▶ **Task brief**: Set down the material in full. Keep every line exactly as it is.

▶ **Given information**:
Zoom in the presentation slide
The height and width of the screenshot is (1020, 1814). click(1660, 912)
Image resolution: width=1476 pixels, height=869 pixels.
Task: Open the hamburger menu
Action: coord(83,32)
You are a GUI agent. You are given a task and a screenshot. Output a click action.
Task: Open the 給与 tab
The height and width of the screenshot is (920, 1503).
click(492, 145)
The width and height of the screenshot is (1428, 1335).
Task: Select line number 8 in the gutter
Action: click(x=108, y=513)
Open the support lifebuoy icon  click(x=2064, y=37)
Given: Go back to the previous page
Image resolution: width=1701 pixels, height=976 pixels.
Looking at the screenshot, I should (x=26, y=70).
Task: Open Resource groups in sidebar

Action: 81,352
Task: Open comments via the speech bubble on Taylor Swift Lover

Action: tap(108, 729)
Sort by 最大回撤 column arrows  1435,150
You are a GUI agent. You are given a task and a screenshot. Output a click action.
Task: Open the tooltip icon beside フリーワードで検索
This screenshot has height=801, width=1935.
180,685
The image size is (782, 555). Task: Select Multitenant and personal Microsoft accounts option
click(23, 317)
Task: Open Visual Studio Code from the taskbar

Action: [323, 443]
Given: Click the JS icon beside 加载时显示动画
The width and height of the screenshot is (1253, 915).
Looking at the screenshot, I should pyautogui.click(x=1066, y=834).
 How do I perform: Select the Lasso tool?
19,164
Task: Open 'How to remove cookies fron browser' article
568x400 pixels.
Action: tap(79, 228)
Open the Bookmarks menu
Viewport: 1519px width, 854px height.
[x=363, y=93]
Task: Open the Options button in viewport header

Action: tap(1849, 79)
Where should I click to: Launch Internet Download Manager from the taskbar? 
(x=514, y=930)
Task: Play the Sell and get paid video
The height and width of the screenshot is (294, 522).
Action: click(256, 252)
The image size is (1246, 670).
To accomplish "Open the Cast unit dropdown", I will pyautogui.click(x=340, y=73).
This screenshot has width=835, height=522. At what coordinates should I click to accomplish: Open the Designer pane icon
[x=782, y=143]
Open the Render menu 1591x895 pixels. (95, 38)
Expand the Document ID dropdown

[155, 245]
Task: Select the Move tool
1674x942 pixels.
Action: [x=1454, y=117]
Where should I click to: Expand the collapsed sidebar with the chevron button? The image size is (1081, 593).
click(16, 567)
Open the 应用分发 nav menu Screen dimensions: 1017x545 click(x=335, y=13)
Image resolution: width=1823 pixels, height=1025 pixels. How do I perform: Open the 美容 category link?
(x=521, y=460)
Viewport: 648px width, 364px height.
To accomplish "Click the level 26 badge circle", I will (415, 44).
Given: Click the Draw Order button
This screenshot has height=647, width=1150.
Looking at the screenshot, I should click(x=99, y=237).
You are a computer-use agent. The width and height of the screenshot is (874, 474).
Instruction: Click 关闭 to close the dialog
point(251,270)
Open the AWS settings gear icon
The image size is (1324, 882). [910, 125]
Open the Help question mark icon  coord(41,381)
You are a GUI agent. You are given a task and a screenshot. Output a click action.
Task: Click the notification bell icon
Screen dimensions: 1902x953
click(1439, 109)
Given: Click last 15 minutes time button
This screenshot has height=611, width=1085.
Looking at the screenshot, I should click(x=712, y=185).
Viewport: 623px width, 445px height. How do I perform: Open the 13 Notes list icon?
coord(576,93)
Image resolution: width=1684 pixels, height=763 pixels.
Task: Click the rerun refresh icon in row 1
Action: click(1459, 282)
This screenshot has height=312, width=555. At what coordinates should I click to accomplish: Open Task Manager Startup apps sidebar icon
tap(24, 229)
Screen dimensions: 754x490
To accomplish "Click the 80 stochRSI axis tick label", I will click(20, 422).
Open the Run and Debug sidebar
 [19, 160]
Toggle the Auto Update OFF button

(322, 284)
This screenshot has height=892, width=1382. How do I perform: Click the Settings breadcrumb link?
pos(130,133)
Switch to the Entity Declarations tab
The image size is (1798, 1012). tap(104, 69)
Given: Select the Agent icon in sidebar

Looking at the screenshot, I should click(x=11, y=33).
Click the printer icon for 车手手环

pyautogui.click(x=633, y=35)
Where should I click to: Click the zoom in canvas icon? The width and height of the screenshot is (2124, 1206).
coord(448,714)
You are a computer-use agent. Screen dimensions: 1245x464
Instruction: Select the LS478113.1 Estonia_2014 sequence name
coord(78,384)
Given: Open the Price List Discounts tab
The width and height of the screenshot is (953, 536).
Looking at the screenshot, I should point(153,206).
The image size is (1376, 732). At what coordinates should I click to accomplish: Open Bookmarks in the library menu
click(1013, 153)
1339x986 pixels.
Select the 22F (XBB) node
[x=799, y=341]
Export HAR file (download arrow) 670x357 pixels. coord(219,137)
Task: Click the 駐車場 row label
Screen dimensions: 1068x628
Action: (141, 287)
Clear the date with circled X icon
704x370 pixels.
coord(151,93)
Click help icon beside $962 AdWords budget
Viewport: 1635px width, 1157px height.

▶ **Written solution**:
Zoom in the presentation slide
The height and width of the screenshot is (1020, 1814). click(1660, 912)
Image resolution: width=1476 pixels, height=869 pixels.
Task: Open the hamburger menu
Action: coord(83,32)
You are a GUI agent. You are given a task and a screenshot. Output a click action.
Task: Open the 給与 tab
The height and width of the screenshot is (920, 1503).
click(492, 145)
The width and height of the screenshot is (1428, 1335).
Task: Select line number 8 in the gutter
Action: click(x=108, y=513)
Open the support lifebuoy icon  click(x=2064, y=37)
Given: Go back to the previous page
Image resolution: width=1701 pixels, height=976 pixels.
Looking at the screenshot, I should (x=26, y=70).
Task: Open Resource groups in sidebar

Action: 81,352
Task: Open comments via the speech bubble on Taylor Swift Lover

Action: tap(108, 729)
Sort by 最大回撤 column arrows  1435,150
You are a GUI agent. You are given a task and a screenshot. Output a click action.
Task: Open the tooltip icon beside フリーワードで検索
This screenshot has height=801, width=1935.
180,685
The image size is (782, 555). Task: Select Multitenant and personal Microsoft accounts option
click(23, 317)
Task: Open Visual Studio Code from the taskbar

Action: [323, 443]
Given: Click the JS icon beside 加载时显示动画
The width and height of the screenshot is (1253, 915).
Looking at the screenshot, I should pyautogui.click(x=1066, y=834).
 How do I perform: Select the Lasso tool?
19,164
Task: Open 'How to remove cookies fron browser' article
568x400 pixels.
Action: tap(79, 228)
Open the Bookmarks menu
Viewport: 1519px width, 854px height.
[x=363, y=93]
Task: Open the Options button in viewport header

Action: tap(1849, 79)
Where should I click to: Launch Internet Download Manager from the taskbar? 
(x=514, y=930)
Task: Play the Sell and get paid video
The height and width of the screenshot is (294, 522).
Action: click(256, 252)
The image size is (1246, 670).
To accomplish "Open the Cast unit dropdown", I will pyautogui.click(x=340, y=73).
This screenshot has width=835, height=522. At what coordinates should I click to accomplish: Open the Designer pane icon
[x=782, y=143]
Open the Render menu 1591x895 pixels. (95, 38)
Expand the Document ID dropdown

[155, 245]
Task: Select the Move tool
1674x942 pixels.
Action: [x=1454, y=117]
Where should I click to: Expand the collapsed sidebar with the chevron button? The image size is (1081, 593).
click(16, 567)
Open the 应用分发 nav menu Screen dimensions: 1017x545 click(x=335, y=13)
Image resolution: width=1823 pixels, height=1025 pixels. How do I perform: Open the 美容 category link?
(x=521, y=460)
Viewport: 648px width, 364px height.
To accomplish "Click the level 26 badge circle", I will (415, 44).
Given: Click the Draw Order button
This screenshot has height=647, width=1150.
Looking at the screenshot, I should click(x=99, y=237).
You are a computer-use agent. The width and height of the screenshot is (874, 474).
Instruction: Click 关闭 to close the dialog
point(251,270)
Open the AWS settings gear icon
The image size is (1324, 882). [910, 125]
Open the Help question mark icon  coord(41,381)
You are a GUI agent. You are given a task and a screenshot. Output a click action.
Task: Click the notification bell icon
Screen dimensions: 1902x953
click(1439, 109)
Given: Click last 15 minutes time button
This screenshot has height=611, width=1085.
Looking at the screenshot, I should click(x=712, y=185).
Viewport: 623px width, 445px height. How do I perform: Open the 13 Notes list icon?
coord(576,93)
Image resolution: width=1684 pixels, height=763 pixels.
Task: Click the rerun refresh icon in row 1
Action: click(1459, 282)
This screenshot has height=312, width=555. At what coordinates should I click to accomplish: Open Task Manager Startup apps sidebar icon
tap(24, 229)
Screen dimensions: 754x490
To accomplish "Click the 80 stochRSI axis tick label", I will click(20, 422).
Open the Run and Debug sidebar
 [19, 160]
Toggle the Auto Update OFF button

(322, 284)
This screenshot has height=892, width=1382. How do I perform: Click the Settings breadcrumb link?
pos(130,133)
Switch to the Entity Declarations tab
The image size is (1798, 1012). tap(104, 69)
Given: Select the Agent icon in sidebar

Looking at the screenshot, I should click(x=11, y=33).
Click the printer icon for 车手手环

pyautogui.click(x=633, y=35)
Where should I click to: Click the zoom in canvas icon? The width and height of the screenshot is (2124, 1206).
coord(448,714)
You are a computer-use agent. Screen dimensions: 1245x464
Instruction: Select the LS478113.1 Estonia_2014 sequence name
coord(78,384)
Given: Open the Price List Discounts tab
The width and height of the screenshot is (953, 536).
Looking at the screenshot, I should point(153,206).
The image size is (1376, 732). At what coordinates should I click to accomplish: Open Bookmarks in the library menu
click(1013, 153)
1339x986 pixels.
Select the 22F (XBB) node
[x=799, y=341]
Export HAR file (download arrow) 670x357 pixels. coord(219,137)
Task: Click the 駐車場 row label
Screen dimensions: 1068x628
Action: (141, 287)
Clear the date with circled X icon
704x370 pixels.
coord(151,93)
Click help icon beside $962 AdWords budget
Viewport: 1635px width, 1157px height.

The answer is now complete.